Data provided START

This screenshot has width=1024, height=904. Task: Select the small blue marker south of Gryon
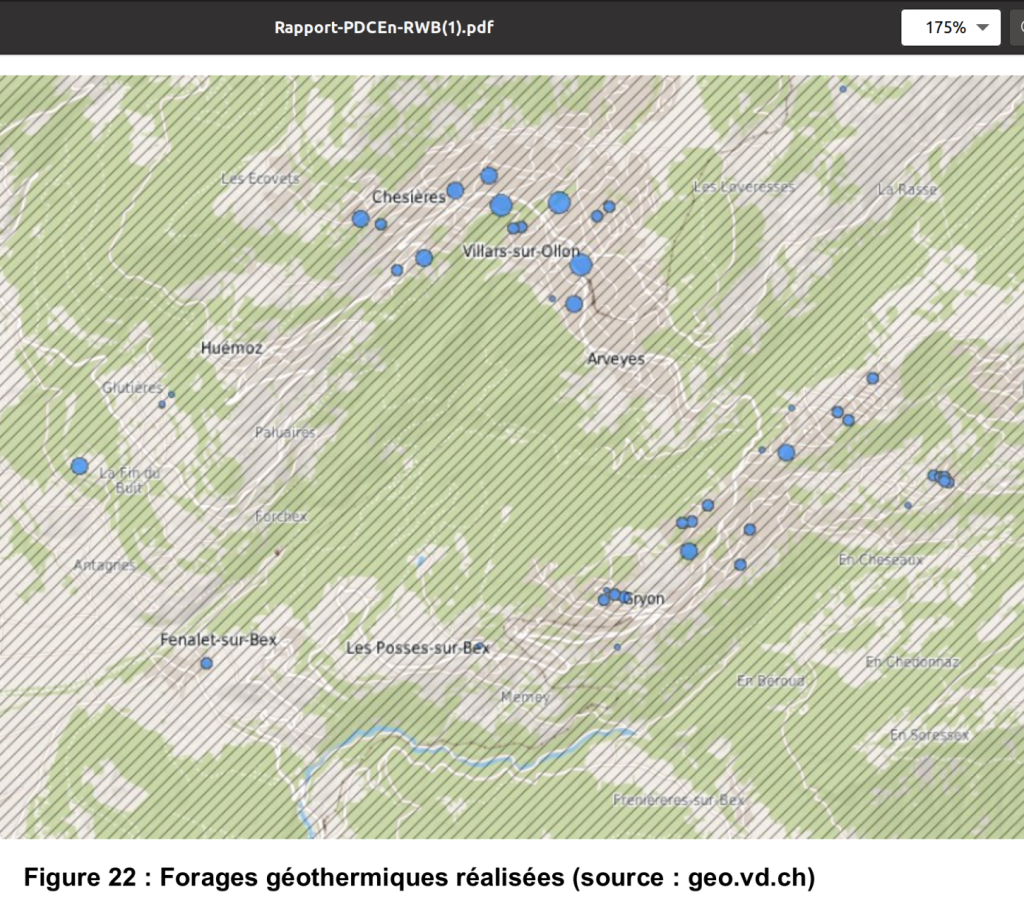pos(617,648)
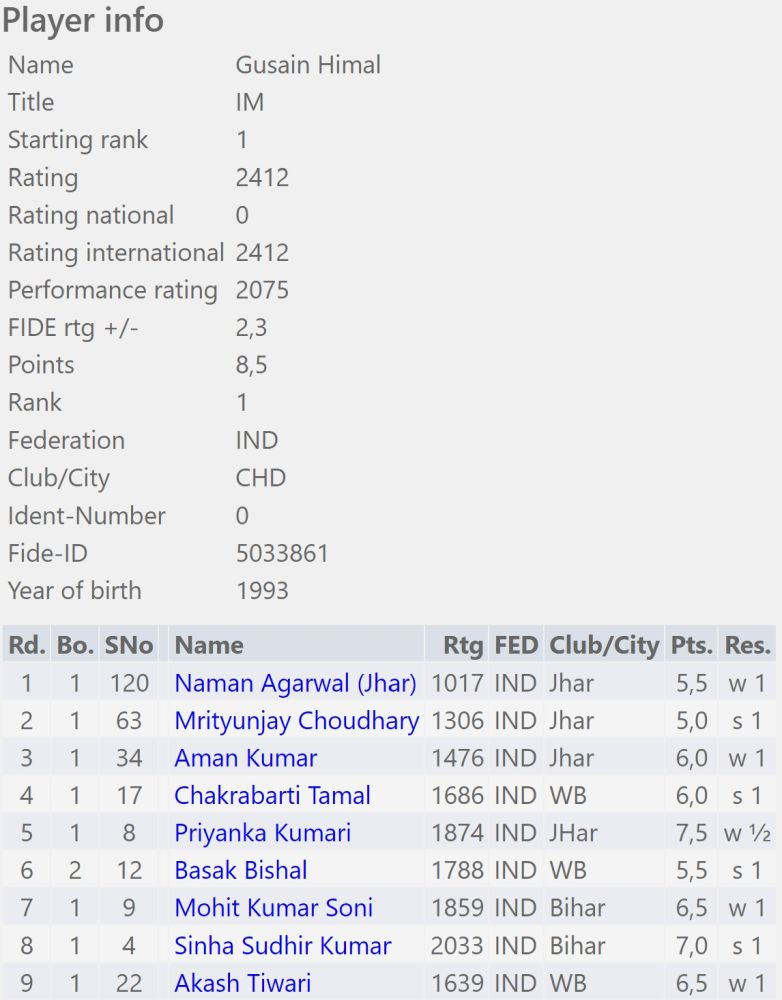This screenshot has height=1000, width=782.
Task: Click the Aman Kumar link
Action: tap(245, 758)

Data provided END
Data provided START

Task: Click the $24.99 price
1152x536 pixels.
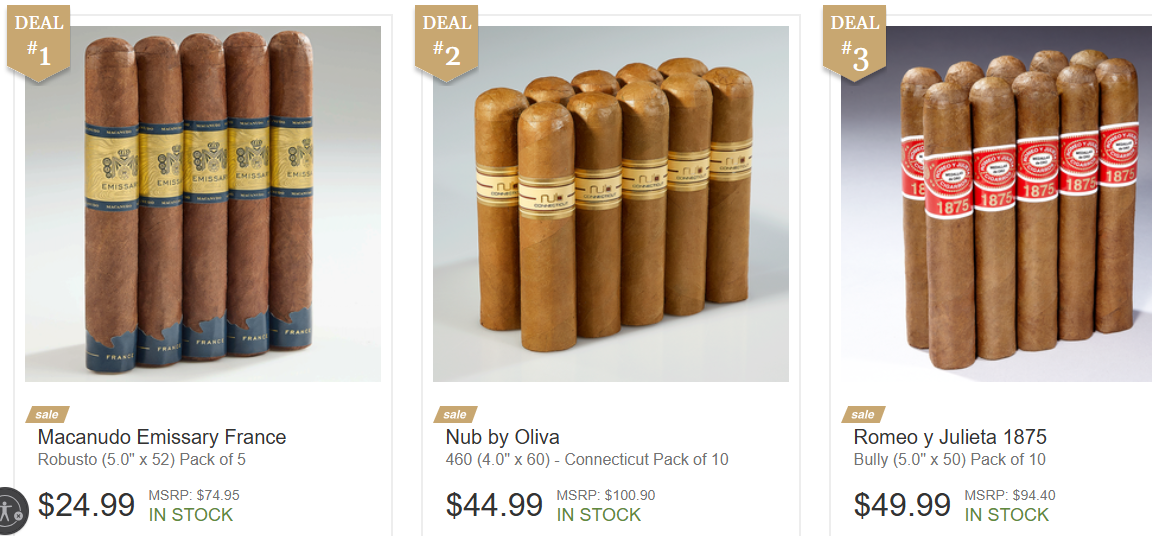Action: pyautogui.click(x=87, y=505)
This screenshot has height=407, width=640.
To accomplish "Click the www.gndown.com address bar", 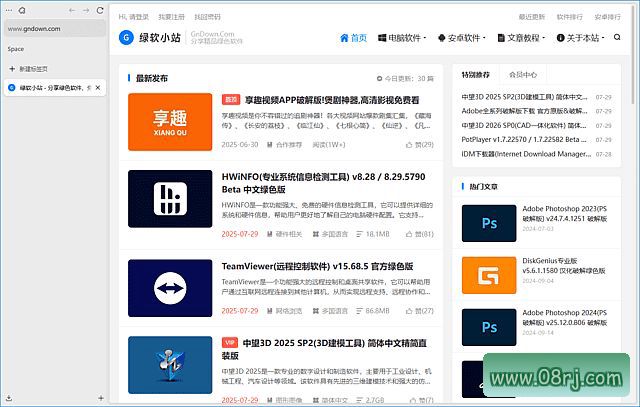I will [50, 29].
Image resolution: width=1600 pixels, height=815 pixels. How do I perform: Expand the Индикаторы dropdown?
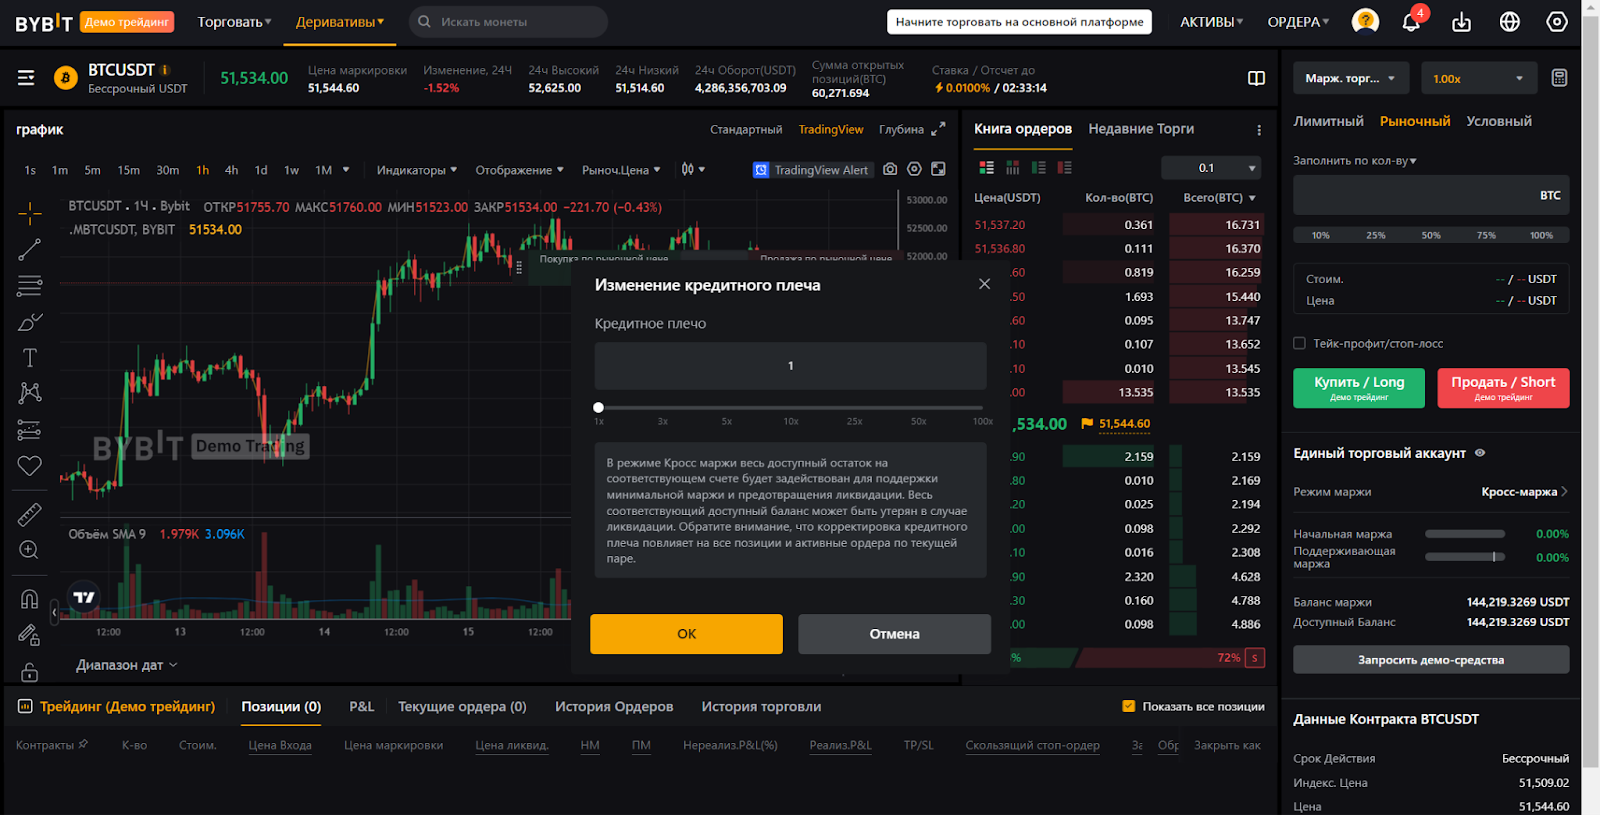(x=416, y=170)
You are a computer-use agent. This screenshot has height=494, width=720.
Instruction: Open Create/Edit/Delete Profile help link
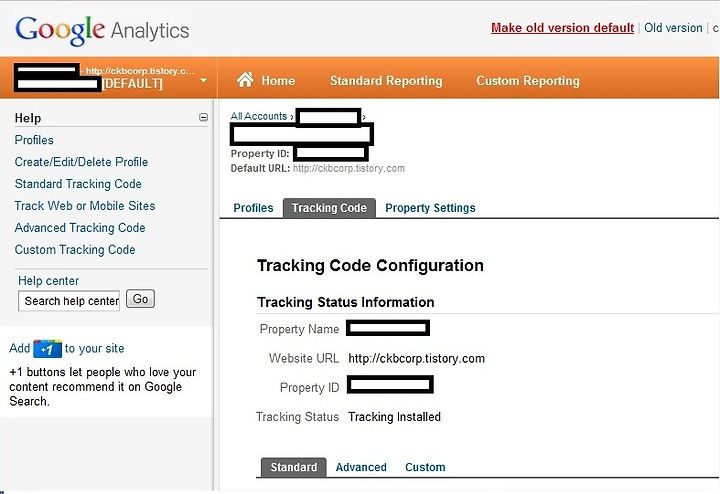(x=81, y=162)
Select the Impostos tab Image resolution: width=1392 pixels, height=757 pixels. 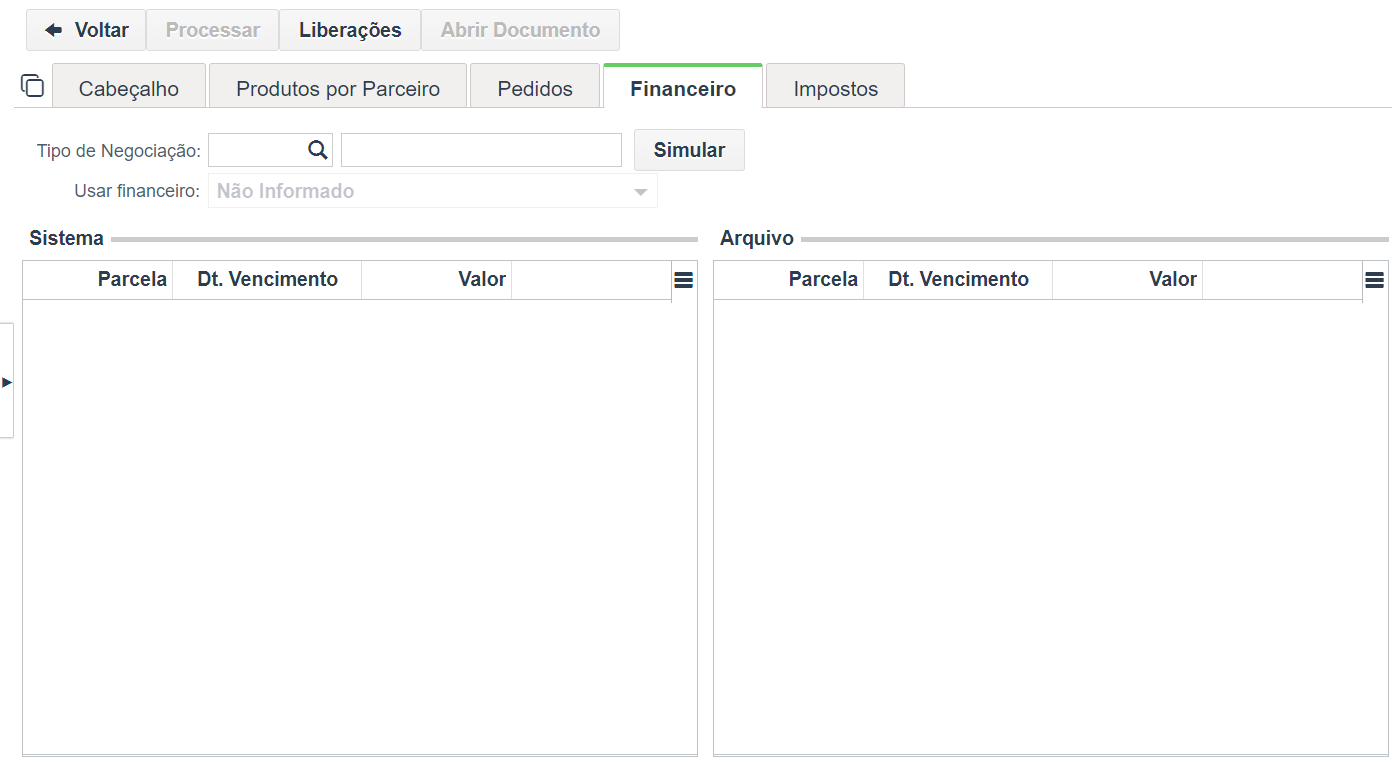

Data provided END

What you should do: Set the pictures aside and reproduce exactly the lines above, from the line holding "Image resolution: width=1600" through the line holding "Select the Impostos", both included, with nothing else.

Exercise result:
Image resolution: width=1600 pixels, height=815 pixels. How do I perform: Expand the Индикаторы dropdown?
(x=416, y=170)
You are a computer-use agent. This screenshot has height=494, width=720.
Instruction: Open Create/Edit/Delete Profile help link
(x=81, y=162)
Select the Impostos tab Image resolution: width=1392 pixels, height=757 pixels. 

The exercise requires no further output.